Three tetrahedrons in a prism
(1) (2)
A tetrahedron is a pyramid with a triangular base area and three sides.
The triangular prism (a prism with a triangle as base area) can be divided in three tetrahedrons (1).
The triangular prism can also be regarded as a pyramid (made of two of the tetrahedrons) with a rectangle as base and four sides. The third tetrahedron is placed on one side of it (2).
We now compare two tetrahedrons and do that three times. first we pile up green and red triangles in two different tetrahedrons. All triangles are parallel. Identical triangles have same number and same color. As you can see, the two compared tetrahedrons consist of precisely the same triangles, stacked along two parallel line segments of same length (the thick black lines). So the two tetrahedrons have same volume.

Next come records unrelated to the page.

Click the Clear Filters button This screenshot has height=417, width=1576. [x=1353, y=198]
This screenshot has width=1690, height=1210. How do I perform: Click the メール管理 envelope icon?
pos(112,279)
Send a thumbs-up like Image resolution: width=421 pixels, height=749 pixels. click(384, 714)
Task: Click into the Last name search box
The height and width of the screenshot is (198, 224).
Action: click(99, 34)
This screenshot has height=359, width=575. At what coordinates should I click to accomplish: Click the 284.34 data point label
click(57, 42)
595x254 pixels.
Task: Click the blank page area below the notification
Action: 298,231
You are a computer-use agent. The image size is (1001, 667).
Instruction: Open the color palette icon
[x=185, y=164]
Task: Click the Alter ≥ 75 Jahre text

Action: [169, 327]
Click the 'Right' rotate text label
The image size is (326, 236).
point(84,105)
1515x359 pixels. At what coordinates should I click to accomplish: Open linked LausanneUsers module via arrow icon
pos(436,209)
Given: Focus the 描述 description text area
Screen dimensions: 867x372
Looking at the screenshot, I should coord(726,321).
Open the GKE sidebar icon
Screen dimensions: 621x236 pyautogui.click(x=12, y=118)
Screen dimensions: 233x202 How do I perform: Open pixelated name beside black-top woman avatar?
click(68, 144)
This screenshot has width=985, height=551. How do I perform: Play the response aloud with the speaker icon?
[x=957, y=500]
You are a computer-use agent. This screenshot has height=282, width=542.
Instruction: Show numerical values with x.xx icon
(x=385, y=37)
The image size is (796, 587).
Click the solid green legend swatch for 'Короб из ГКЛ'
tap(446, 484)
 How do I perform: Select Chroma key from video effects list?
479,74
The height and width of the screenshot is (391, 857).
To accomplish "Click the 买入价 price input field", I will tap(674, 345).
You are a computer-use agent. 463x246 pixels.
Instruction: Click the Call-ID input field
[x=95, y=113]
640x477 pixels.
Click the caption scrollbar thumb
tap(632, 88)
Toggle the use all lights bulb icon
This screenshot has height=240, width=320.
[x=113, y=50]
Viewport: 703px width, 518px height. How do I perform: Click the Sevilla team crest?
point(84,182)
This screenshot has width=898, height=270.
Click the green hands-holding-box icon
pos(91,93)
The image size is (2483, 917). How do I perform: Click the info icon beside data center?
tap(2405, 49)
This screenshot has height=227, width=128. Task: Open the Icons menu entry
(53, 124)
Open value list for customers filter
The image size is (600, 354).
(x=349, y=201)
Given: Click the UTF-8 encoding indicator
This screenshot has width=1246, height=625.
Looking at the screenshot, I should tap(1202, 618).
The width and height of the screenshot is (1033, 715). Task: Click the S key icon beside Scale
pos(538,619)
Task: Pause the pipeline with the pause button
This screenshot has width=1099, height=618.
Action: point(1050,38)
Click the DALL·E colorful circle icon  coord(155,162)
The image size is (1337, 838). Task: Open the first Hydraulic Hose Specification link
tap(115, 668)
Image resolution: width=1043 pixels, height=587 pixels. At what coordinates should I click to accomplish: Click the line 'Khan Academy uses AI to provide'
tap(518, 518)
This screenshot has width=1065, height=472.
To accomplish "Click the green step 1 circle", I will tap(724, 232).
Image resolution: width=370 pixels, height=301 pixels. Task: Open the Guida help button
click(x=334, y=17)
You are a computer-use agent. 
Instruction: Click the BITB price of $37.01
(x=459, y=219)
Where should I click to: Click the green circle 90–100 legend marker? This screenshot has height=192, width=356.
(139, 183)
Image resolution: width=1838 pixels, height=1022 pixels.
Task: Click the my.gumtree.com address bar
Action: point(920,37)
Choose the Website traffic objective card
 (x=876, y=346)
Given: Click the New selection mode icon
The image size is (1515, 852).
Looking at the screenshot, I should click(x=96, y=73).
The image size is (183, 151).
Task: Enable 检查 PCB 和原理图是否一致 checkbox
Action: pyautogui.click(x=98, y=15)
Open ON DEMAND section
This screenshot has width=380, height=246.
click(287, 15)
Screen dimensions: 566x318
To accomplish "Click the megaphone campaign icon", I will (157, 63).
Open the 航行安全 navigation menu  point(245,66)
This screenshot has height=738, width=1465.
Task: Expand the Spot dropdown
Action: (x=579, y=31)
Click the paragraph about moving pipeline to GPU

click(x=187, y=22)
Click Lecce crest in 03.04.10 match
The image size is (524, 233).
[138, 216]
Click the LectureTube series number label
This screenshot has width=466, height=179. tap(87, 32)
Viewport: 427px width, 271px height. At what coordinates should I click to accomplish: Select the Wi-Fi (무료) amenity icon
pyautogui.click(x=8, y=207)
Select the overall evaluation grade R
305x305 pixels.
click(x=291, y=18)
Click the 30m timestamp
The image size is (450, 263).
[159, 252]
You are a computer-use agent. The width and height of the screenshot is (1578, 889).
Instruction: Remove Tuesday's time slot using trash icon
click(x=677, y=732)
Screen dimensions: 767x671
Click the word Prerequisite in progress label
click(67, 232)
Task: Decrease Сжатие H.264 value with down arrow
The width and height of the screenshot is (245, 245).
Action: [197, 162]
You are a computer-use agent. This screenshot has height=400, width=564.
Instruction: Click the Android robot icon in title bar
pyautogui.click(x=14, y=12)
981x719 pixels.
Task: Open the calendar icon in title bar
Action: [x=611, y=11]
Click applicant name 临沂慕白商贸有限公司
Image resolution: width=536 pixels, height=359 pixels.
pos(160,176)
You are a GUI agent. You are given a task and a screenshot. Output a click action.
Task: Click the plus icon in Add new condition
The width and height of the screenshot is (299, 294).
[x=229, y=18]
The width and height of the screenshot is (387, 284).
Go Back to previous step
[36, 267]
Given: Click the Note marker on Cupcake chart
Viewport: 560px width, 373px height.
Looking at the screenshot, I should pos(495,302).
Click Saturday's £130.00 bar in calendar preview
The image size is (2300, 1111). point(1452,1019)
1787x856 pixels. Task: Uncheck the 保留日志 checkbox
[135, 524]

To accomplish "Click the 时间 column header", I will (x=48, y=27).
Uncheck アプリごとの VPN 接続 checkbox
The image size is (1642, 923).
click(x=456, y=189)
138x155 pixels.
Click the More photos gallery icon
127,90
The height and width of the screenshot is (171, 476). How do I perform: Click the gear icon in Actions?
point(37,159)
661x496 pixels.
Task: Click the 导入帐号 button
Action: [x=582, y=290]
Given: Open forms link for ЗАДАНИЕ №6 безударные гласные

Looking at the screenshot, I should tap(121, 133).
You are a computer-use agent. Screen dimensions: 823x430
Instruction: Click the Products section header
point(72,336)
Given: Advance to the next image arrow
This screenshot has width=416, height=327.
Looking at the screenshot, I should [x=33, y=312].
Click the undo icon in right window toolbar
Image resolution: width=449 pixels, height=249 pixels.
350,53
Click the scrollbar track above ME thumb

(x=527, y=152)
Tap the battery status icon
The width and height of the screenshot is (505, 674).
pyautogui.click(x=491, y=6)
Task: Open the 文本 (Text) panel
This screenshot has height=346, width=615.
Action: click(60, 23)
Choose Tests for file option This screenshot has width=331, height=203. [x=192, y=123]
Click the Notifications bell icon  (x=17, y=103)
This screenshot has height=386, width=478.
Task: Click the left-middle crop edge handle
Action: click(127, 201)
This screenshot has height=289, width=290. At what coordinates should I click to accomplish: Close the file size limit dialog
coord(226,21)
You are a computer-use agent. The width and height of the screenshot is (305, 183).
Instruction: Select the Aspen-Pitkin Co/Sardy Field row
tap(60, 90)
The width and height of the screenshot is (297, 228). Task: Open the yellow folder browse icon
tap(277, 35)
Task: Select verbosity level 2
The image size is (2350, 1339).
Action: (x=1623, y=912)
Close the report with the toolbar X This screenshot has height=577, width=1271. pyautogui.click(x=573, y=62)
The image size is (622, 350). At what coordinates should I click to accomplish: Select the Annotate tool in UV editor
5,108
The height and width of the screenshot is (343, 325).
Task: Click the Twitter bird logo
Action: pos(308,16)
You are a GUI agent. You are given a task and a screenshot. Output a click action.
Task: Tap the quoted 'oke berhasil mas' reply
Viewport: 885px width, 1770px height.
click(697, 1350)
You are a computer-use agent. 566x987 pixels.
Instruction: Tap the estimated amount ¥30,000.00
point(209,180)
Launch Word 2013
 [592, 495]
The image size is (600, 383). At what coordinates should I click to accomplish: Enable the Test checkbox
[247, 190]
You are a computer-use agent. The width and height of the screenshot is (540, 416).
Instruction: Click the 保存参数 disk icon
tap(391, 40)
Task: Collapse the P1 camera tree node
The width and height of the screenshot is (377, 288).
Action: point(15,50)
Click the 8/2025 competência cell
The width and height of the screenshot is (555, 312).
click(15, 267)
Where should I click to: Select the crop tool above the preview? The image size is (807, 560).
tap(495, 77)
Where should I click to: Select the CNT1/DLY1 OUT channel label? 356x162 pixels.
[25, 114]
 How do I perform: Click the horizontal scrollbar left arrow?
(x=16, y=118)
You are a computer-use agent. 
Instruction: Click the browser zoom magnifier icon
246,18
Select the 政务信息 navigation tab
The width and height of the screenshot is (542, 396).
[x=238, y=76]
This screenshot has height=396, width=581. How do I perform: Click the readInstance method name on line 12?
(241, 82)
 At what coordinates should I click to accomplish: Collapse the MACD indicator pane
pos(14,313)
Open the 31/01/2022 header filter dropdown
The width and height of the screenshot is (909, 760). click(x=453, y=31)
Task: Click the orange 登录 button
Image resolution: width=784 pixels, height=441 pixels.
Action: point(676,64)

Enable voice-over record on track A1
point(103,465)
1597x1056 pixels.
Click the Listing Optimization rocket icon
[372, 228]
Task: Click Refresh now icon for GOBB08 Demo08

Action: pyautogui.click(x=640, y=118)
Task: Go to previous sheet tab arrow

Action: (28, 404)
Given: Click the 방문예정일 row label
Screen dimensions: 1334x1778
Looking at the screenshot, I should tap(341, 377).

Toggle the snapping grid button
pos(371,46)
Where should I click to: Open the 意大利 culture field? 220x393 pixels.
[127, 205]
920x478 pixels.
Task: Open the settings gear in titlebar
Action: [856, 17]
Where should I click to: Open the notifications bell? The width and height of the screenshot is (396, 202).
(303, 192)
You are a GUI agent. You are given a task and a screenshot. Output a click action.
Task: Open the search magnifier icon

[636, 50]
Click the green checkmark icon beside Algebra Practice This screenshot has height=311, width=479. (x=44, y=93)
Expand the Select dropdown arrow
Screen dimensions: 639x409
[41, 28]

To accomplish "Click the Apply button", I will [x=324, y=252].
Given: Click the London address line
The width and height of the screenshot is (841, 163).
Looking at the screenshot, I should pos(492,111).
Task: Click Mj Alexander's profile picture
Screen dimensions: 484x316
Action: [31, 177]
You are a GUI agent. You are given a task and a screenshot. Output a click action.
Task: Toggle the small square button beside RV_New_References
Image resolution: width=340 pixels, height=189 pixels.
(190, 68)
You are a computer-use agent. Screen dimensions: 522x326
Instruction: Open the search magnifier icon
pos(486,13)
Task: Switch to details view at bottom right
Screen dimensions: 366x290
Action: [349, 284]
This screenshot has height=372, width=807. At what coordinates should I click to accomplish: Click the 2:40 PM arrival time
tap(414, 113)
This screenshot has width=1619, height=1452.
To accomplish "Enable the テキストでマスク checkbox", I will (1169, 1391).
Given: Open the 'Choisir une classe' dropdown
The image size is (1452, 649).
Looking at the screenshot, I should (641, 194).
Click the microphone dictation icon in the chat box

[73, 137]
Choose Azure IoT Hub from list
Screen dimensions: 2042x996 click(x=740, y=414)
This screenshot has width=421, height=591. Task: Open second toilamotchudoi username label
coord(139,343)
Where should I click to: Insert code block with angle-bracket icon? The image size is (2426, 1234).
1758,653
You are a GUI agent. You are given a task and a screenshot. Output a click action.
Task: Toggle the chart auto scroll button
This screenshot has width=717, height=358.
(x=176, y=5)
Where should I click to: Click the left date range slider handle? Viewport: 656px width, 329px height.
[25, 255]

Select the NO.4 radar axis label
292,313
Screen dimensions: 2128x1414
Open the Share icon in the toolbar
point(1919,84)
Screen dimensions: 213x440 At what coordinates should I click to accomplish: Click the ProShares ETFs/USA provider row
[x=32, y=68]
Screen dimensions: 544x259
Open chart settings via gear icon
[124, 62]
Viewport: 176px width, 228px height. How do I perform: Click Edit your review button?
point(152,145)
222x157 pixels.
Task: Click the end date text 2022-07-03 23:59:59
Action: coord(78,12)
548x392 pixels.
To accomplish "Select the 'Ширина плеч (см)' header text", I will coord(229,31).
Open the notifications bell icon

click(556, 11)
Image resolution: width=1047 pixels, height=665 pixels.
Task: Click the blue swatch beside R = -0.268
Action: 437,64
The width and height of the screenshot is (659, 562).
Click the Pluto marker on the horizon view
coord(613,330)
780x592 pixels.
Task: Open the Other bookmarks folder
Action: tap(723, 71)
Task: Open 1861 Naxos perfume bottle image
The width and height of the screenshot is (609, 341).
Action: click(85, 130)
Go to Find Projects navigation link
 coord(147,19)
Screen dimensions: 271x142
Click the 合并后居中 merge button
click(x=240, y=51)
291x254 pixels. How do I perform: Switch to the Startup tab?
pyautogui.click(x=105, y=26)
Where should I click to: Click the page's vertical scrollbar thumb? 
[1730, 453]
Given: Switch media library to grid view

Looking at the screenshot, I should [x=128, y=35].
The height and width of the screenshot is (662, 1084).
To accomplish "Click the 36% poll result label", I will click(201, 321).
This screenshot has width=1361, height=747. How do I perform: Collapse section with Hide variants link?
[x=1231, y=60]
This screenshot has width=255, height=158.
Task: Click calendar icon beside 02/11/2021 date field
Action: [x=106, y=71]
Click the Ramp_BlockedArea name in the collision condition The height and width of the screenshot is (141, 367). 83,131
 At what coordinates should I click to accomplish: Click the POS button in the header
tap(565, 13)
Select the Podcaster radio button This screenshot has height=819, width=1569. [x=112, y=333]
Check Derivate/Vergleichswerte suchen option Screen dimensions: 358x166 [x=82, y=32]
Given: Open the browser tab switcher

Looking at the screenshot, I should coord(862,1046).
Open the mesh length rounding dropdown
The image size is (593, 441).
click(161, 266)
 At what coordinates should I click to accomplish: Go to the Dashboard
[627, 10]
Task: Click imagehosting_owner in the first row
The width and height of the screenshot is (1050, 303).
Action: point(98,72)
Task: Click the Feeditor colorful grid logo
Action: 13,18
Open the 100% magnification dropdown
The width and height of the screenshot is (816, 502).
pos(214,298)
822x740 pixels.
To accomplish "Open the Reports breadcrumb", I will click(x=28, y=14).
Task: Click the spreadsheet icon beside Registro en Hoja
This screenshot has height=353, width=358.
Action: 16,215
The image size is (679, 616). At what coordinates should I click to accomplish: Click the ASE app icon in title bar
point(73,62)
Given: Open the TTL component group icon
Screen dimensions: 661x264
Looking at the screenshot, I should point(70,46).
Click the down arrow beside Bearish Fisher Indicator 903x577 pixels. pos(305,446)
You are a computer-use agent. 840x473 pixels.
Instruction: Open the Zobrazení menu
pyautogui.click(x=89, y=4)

A tetrahedron can be approached by a stack of n triangles of thickness h/n, h is the length of the line segment perpendicular to the base area, along which the triangles are stacked. When you shift the triangles along their surfaces, the total volume of the stack doesn't change. By shifting triangles in the stack one transforms the tetrahedron in subsequently the two other tetrahedrons. When n approaches infinity, the stack approaches the tetrahedron.
It is clear: the 3 tetrahedrons have same volume.
volume of the tetrahedron
= volume of the prism / 3
= base area * height / 3
Eudoxos of Knidos (circa 400 - 340 b.c.)
Eudoxos found the ratio between the volume of the pyramid and the volume of a prism of same base area is 1 : 3.